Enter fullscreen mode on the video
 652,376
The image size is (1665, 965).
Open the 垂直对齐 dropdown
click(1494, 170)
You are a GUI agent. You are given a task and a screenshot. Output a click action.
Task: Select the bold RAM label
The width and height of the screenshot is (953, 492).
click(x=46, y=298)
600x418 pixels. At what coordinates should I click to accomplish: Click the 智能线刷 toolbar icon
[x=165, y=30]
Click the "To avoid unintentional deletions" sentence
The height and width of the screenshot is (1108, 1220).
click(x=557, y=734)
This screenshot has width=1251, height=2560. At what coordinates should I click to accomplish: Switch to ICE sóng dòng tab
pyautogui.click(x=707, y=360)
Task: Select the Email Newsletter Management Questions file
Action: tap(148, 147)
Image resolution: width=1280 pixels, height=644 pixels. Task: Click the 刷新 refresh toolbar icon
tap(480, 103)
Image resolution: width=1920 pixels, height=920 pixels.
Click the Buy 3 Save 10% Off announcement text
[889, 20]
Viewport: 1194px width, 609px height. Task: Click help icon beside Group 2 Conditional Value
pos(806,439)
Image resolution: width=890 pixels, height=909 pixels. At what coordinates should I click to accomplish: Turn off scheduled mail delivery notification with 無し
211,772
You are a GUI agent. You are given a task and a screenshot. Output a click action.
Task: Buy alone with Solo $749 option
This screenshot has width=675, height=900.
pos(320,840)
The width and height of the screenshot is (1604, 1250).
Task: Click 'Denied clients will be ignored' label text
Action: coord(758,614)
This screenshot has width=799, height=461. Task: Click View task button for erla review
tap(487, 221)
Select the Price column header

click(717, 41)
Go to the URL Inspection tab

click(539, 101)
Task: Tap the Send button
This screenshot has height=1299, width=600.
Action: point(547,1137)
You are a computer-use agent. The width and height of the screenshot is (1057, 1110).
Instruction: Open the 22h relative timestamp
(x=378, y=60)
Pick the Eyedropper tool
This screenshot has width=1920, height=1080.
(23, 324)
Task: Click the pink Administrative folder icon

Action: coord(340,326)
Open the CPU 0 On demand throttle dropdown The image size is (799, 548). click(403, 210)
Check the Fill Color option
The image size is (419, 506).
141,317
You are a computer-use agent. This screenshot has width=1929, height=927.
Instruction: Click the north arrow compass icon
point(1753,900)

-----

Only the lines from the one holding "This screenshot has height=1299, width=600." to the end of the entries above belong in the answer, each copied exactly.

- **RESULT OF THIS TASK**
This screenshot has height=1299, width=600.
Action: point(547,1137)
You are a computer-use agent. The width and height of the screenshot is (1057, 1110).
Instruction: Open the 22h relative timestamp
(x=378, y=60)
Pick the Eyedropper tool
This screenshot has width=1920, height=1080.
(23, 324)
Task: Click the pink Administrative folder icon

Action: coord(340,326)
Open the CPU 0 On demand throttle dropdown The image size is (799, 548). click(403, 210)
Check the Fill Color option
The image size is (419, 506).
141,317
You are a computer-use agent. This screenshot has width=1929, height=927.
Instruction: Click the north arrow compass icon
point(1753,900)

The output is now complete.